AMSTERDAM — One of Rembrandt van Rijn’s biggest paintings just got a bit bigger.
A marriage of art and artificial intelligence has enabled Amsterdam’s Rijksmuseum to recreate parts of the iconic “Night Watch” painting that were snipped off 70 years after Rembrandt finished it.
The printed strips now hang flush to the edges of the 1642 painting in the museum’s Honor Gallery. Their addition restores to the work the off-center focal point that the rebellious Golden Age master Rembrandt originally intended.
“It can breathe now,” museum director Taco Dibbits told Associated Press on Wednesday.
The crowded painting’s two main characters, Captain Frans Banninck Cocq and Lieutenant Willem van Ruytenburch, are central in the chopped down painting. With the new digital additions — particularly a strip on the left of the painting that features two men and makes clear that a boy is looking over a balustrade — the main figures effectively are shifted to the right.
“It really gives the painting a different dynamic,” Dibbits said.
The museum always knew the original, uncut, painting was bigger, in part thanks to a far smaller copy painted at the same time that is attributed to Gerrit Lundens.
Researchers and restorers who have pored over the work for nearly two years using a battery of high-tech scanners, X-rays and digital photography combined the vast amount of data they generated with the Lundens copy to recreate and print the missing strips.
“We made an incredibly detailed photo of the ‘Night Watch’ and through artificial intelligence or what they call a neural network, we taught the computer what color Rembrandt used in the ‘Night Watch,’ which colors, what his brush strokes looked like,” Dibbits said.
The machine learning also enabled the museum to remove distortions in perspective that are present in the Lundens copy because the artist was sitting at one corner while he painted Rembrandt’s painting.

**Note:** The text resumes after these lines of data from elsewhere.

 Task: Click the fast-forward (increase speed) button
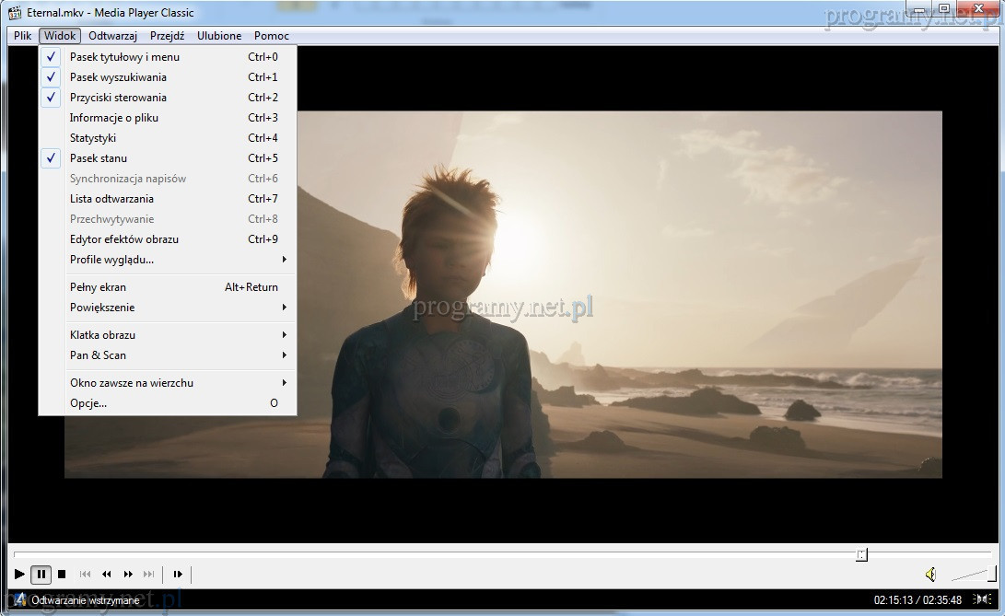[128, 575]
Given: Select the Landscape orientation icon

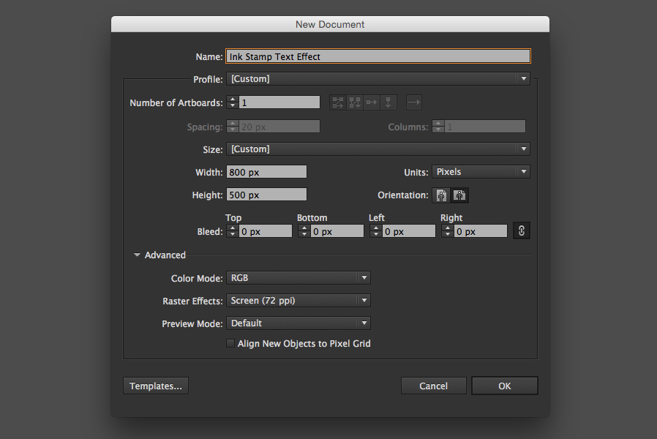Looking at the screenshot, I should click(459, 195).
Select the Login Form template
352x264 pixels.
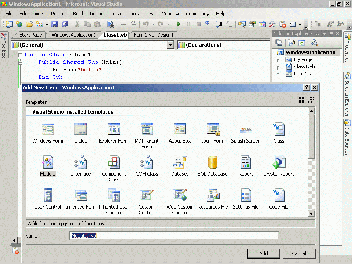[x=213, y=129]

The reason the 1642 group portrait of an Amsterdam civil militia was trimmed is simple: It was moved from the militia’s clubhouse to the town hall and there it didn’t fit on a wall between two doors. A bit of very analog cropping with a pair of scissors ensued and the painting took on the dimensions that have now been known for centuries. The fate of the pieces of canvas that were trimmed off remains a mystery.
The digital recreation that will be displayed in coming months come as part of research and restoration project called “Operation Night Watch” that began just under two years ago, before the pandemic emptied museums for months.
During the restoration project, the painting was encased in a specially designed glass room and studied in unprecedented detail.